The grimy buildings and lonely forest areas of seasons past are left behind for the quiet but dark isolation of Ennis, Alaska. A group of scientists in a research facility disappear suddenly, no trace of them other than a severed tongue that might or might not belong to one of them. Detectives Liz Danvers (Jodie Foster) and Evangeline Navarro (Kali Reis), both sharing a fractured past with enough animosity to go around between them, take the case just as the sun disappears and night becomes a continuous two-month affair. Early one it’s established that the case might be connected to the death of an Iñupiat woman called Anne Kowtok, whose unresolved murder hints at tensions between the town and the mining operation running through it.

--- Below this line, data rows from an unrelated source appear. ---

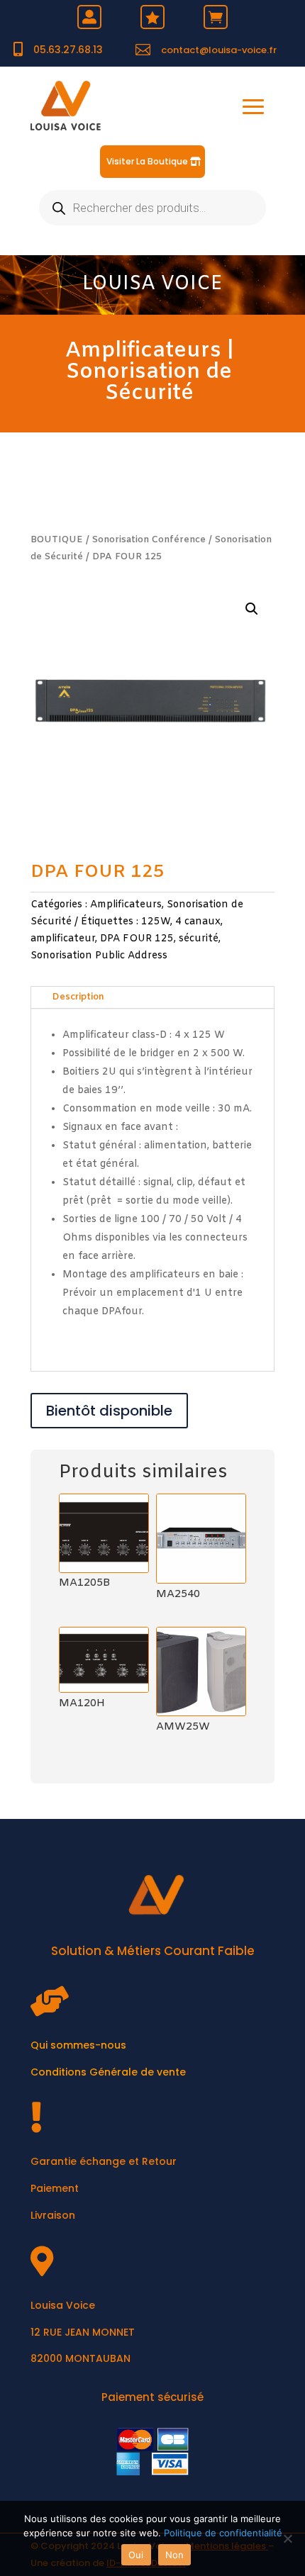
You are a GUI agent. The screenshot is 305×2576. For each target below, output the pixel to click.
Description (78, 997)
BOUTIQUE (56, 540)
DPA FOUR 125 (137, 939)
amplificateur (62, 939)
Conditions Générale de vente (108, 2072)
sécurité (198, 939)
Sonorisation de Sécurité (149, 383)
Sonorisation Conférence (149, 540)
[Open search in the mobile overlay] (152, 207)
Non (174, 2554)
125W (155, 922)
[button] (252, 609)
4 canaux (198, 922)
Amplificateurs (143, 351)
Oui (136, 2554)
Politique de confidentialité (223, 2532)
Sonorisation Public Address (98, 956)
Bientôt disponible (109, 1411)
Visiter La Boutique (147, 161)
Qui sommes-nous (78, 2045)
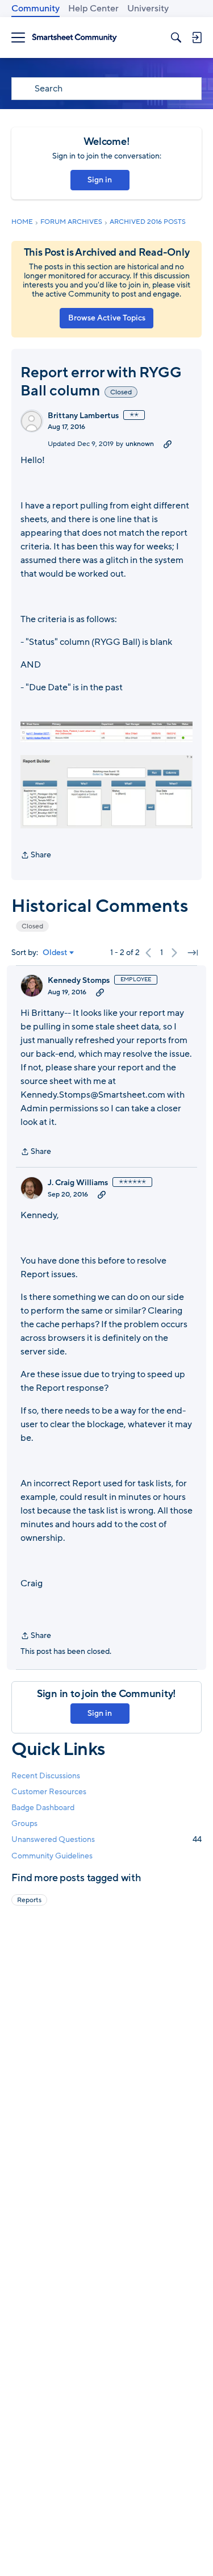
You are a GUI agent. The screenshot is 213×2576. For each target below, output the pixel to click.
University (148, 8)
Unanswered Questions (106, 1839)
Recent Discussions (45, 1775)
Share (35, 855)
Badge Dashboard (42, 1807)
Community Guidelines (52, 1855)
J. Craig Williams (78, 1183)
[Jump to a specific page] (192, 953)
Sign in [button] (99, 179)
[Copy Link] (167, 444)
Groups (24, 1823)
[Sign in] (196, 37)
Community (35, 8)
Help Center (93, 8)
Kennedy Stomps (79, 981)
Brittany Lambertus (83, 416)
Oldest (55, 952)
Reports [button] (29, 1899)
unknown (140, 443)
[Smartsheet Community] (74, 37)
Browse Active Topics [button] (106, 317)
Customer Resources (48, 1791)
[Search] (176, 37)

And then come the strange spiral tattoos that could be linked to the murders from season one, the one-eyed polar bears, and the dead men stuck in the ice. This last one gives audiences the word of the season: corpsicle. It’s a nightmare pulled straight out of John Carpenter’s The Thing, a mess of frozen naked bodies held together by ice.

Two episodes in, the True Detective flavor is apparent, especially when it comes to its tortured detectives. Jodie Foster storms out of the gate as a tired and battle-hardened investigator that’s a nightmare to work with despite there not being someone as capable as her anywhere near the town the Ennis. Kali Reis comes in as a challenge to that claim, portraying Navarro as a detective that’s not yet reached the level of cynicism that afflicts Foster. She represents the tiny bit of hope that exists of justice making an appearance, if not fully.

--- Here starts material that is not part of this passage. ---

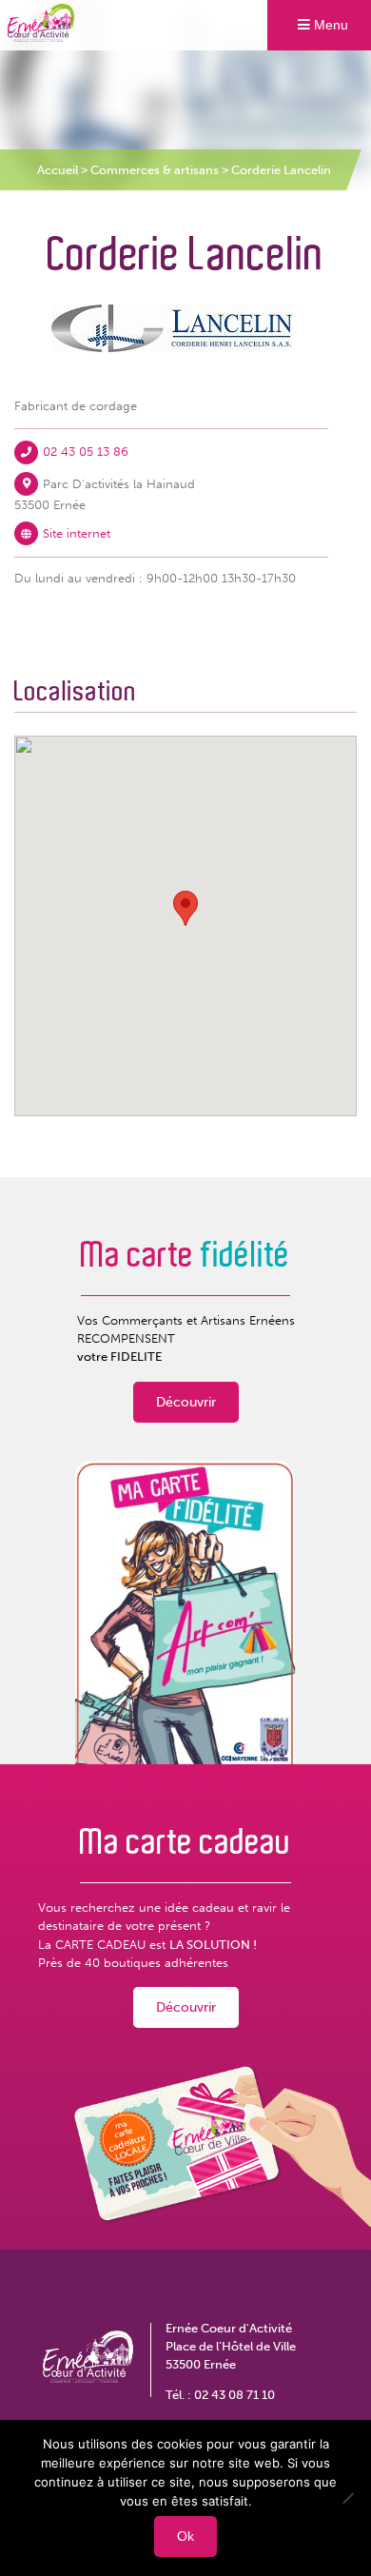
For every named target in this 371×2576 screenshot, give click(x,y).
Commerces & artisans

Where López adds her unique spin on the True Detective formula is in its more magical realist elements. The series has always made space for the weird, coated it with a kind of darkness that strips humanity of its moral vestments to get at the brutal ugliness at its core. People left unchecked aren’t just naturally inclined to do bad. They become actual monsters, driven by selfishness and a need for forbidden pleasures. López infuses this with magical realism, giving the supernatural reasonable space to influence the proceedings.

A dead man might show the way to a murder site in one scene while rumblings of an ancient microorganism’s existence suggest the awakening of an ancient evil in another. None of these ideas impose themselves on the plot, though. They add different avenues of interpretation for the case in question. Strange deaths become stranger, and what’s already chilling becomes unsettling. It all paves the way to a very symbolic approach to storytelling that invites audiences to think about certain sequences and revelations more intently.

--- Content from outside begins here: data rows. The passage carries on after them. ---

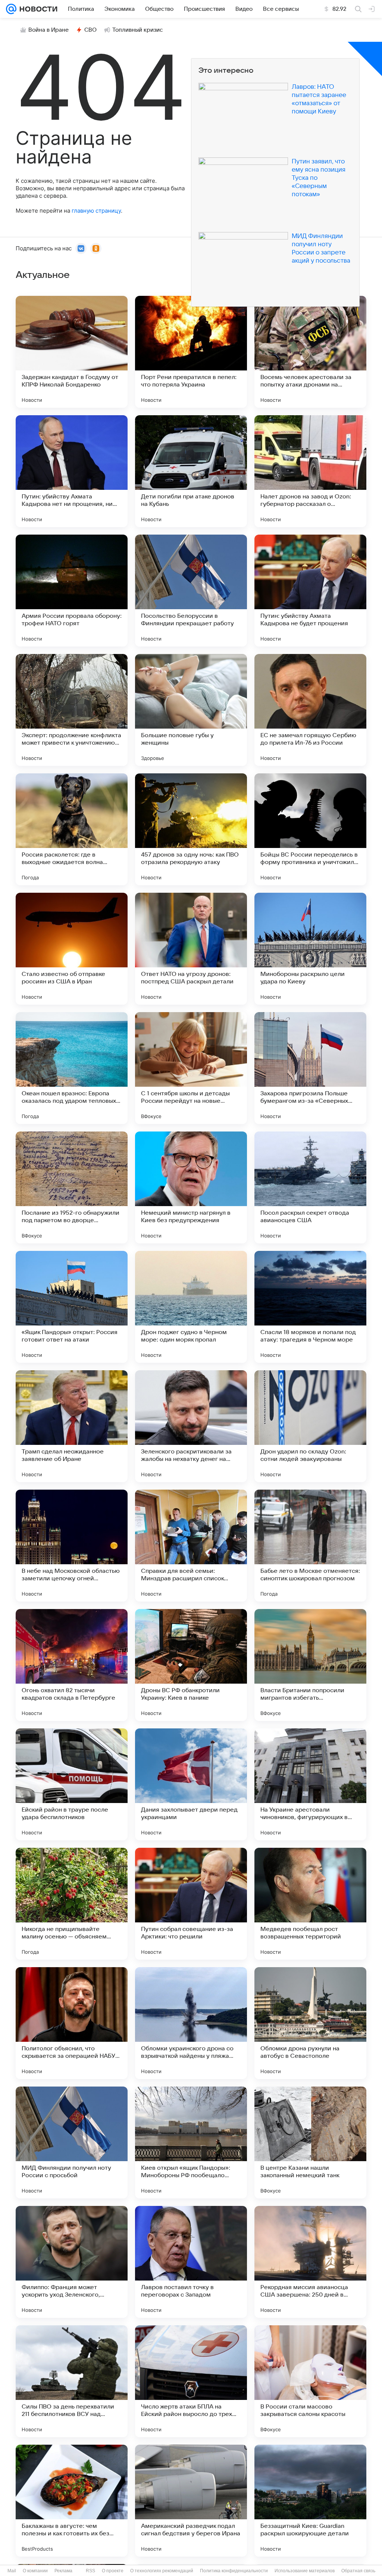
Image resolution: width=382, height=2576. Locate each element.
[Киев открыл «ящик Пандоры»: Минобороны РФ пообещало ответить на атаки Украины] (191, 2142)
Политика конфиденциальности (234, 2570)
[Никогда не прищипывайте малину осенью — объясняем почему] (72, 1904)
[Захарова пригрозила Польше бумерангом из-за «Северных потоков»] (310, 1068)
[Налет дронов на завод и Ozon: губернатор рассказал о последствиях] (310, 471)
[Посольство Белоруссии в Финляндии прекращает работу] (191, 591)
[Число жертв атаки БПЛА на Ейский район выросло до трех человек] (191, 2381)
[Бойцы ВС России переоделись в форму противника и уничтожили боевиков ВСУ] (310, 829)
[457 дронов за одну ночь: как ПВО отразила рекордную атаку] (191, 829)
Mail (11, 2570)
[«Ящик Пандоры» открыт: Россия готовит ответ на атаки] (72, 1307)
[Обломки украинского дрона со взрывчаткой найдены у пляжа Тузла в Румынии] (191, 2023)
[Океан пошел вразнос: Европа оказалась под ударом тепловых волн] (72, 1068)
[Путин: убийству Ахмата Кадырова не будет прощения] (310, 591)
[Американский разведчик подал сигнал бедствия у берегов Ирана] (191, 2501)
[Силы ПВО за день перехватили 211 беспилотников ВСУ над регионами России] (72, 2381)
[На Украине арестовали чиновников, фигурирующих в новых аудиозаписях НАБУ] (310, 1784)
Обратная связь (358, 2570)
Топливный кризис (137, 30)
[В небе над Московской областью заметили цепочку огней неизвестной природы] (72, 1546)
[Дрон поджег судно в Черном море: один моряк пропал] (191, 1307)
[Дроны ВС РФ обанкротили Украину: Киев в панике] (191, 1665)
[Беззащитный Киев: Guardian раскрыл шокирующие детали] (310, 2501)
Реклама (63, 2570)
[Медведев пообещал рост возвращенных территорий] (310, 1904)
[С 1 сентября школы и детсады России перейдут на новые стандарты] (191, 1068)
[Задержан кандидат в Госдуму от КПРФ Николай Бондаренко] (72, 352)
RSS (90, 2570)
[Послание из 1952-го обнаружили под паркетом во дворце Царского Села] (72, 1187)
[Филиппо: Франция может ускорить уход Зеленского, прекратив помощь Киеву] (72, 2262)
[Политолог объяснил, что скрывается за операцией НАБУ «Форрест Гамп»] (72, 2023)
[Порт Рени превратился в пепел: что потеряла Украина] (191, 352)
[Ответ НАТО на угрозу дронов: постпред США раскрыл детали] (191, 949)
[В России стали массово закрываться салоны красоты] (310, 2381)
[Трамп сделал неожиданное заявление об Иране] (72, 1426)
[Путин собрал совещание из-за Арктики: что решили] (191, 1904)
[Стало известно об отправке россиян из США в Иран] (72, 949)
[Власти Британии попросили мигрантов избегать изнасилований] (310, 1665)
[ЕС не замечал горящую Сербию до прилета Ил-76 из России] (310, 710)
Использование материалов (305, 2570)
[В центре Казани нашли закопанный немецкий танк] (310, 2142)
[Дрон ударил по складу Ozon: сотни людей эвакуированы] (310, 1426)
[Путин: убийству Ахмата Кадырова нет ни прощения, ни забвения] (72, 471)
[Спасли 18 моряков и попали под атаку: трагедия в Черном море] (310, 1307)
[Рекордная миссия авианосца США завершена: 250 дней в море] (310, 2262)
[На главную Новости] (36, 9)
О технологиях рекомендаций (161, 2570)
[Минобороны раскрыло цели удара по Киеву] (310, 949)
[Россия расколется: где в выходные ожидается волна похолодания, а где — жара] (72, 829)
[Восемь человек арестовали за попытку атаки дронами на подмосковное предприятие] (310, 352)
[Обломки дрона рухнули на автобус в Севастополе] (310, 2023)
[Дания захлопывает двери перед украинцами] (191, 1784)
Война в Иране (48, 30)
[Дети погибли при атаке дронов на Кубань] (191, 471)
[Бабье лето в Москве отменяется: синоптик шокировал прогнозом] (310, 1546)
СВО (90, 30)
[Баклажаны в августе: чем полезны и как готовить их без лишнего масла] (72, 2501)
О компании (35, 2570)
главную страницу (96, 210)
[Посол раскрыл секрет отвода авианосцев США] (310, 1187)
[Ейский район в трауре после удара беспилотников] (72, 1784)
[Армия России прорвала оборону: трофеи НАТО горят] (72, 591)
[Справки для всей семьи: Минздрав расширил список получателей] (191, 1546)
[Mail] (11, 9)
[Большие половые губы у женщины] (191, 710)
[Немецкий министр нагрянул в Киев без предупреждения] (191, 1187)
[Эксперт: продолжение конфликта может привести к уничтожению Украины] (72, 710)
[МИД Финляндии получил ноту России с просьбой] (72, 2142)
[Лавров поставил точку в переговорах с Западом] (191, 2262)
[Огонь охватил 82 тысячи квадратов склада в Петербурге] (72, 1665)
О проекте (112, 2570)
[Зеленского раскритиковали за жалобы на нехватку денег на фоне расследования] (191, 1426)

Whether the magical realism aspects of the story stick or get debunked remains to be seen, but the air of mysticism it affords gives Night Country its own identity. In other words, this is Issa López’s True Detective, and it demands its own recognition.

True Detective: Night Country is different in the ways that matter. It’s perhaps the series’ strangest entry, but not to the point of alienating fans who’ve been around since the Harrelson and McConaughey days. Fans of horror will get a few satisfying references they can feel proud they caught (one belongs to The Texas Chainsaw Massacre’s classic opening sequence), and newcomers will find a case with enough frozen blood to satisfy crime fiction fans for the long haul. So embrace the weird, descend into the depths of human violence with Danvers and Navarro, and try to solve the case of the corpsicle.